Однажды, когда я играл с детьми, одну девочку ударила подруга. Обиженная спряталась за мной и принялась по секрету что-то шептать мне на ухо, но я не мог разобрать слов и несколько раз просил ее повторить. Когда ее соперница заметила это, то пришла в ярость и тоже подбежала ко мне, чтобы сообщить какую-то тайну. После некоторых уточнений и вопросов я наконец разобрался, в чем дело. Первая девочка пришла из мести сообщить мне имя своей противницы, и когда та заметила это, то в отместку выдала мне имя первой. С этого момента было очень легко, хотя и немного неловко, настроить детей друг против друга и выяснить все их имена. Постепенно маленькие сообщники выдали мне без особых затруднений имена взрослых. Но когда взрослые узнали о наших секретах, дети были наказаны и мой источник информации иссяк.

● Цель упражнения:
Установите, соответствуют ли фрагменту документа три утверждения. К каждому ответу «да» или «нет» приведите дословно решающие слова текста.
1. Обиженная девочка спряталась за рассказчиком.
2. Наказание детей помогло рассказчику узнать имена взрослых.
3. Соперница в отместку назвала имя первой девочки.
Материал для этой работы не нужен.

● Выдержка из данных:
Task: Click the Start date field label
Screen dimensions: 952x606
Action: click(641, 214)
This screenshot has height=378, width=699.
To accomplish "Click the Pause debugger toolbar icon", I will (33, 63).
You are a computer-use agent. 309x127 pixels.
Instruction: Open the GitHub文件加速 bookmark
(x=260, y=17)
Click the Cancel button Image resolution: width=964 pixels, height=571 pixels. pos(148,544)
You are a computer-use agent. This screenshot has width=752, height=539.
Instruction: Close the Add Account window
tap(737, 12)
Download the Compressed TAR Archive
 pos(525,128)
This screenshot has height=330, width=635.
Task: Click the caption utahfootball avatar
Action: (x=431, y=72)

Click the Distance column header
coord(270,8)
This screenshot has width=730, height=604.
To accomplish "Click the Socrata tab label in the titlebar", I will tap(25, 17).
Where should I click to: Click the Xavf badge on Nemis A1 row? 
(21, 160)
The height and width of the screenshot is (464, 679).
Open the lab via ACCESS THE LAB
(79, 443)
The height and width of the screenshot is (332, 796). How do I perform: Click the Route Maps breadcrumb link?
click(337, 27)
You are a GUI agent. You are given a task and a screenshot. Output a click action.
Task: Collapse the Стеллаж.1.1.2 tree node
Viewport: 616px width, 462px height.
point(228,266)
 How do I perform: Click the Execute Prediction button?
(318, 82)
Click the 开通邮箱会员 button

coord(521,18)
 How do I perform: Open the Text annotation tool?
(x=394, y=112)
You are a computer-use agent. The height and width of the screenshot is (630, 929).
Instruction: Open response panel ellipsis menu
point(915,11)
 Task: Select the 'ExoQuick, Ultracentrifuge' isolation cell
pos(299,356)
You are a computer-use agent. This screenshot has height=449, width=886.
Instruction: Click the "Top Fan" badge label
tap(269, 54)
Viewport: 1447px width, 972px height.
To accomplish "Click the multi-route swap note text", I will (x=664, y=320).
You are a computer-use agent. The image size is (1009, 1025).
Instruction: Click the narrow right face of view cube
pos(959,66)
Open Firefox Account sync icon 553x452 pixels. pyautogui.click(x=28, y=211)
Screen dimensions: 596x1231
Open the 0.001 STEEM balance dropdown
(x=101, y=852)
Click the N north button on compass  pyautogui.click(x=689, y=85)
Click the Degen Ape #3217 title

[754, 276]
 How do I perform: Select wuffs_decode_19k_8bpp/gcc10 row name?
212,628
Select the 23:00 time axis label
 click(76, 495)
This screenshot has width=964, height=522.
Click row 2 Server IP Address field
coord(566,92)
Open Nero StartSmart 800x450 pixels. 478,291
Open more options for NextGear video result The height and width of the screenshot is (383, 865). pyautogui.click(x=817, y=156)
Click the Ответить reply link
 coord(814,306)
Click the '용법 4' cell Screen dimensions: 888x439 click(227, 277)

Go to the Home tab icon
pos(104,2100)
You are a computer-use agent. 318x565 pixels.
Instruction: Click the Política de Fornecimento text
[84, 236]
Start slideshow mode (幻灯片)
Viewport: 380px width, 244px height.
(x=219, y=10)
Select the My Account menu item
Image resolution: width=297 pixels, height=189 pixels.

● Результат задания:
1. Да: «Обиженная спряталась за мной».
2. Нет: «Но когда взрослые узнали о наших секретах, дети были наказаны и мой источник информации иссяк».
3. Да: «в отместку выдала мне имя первой».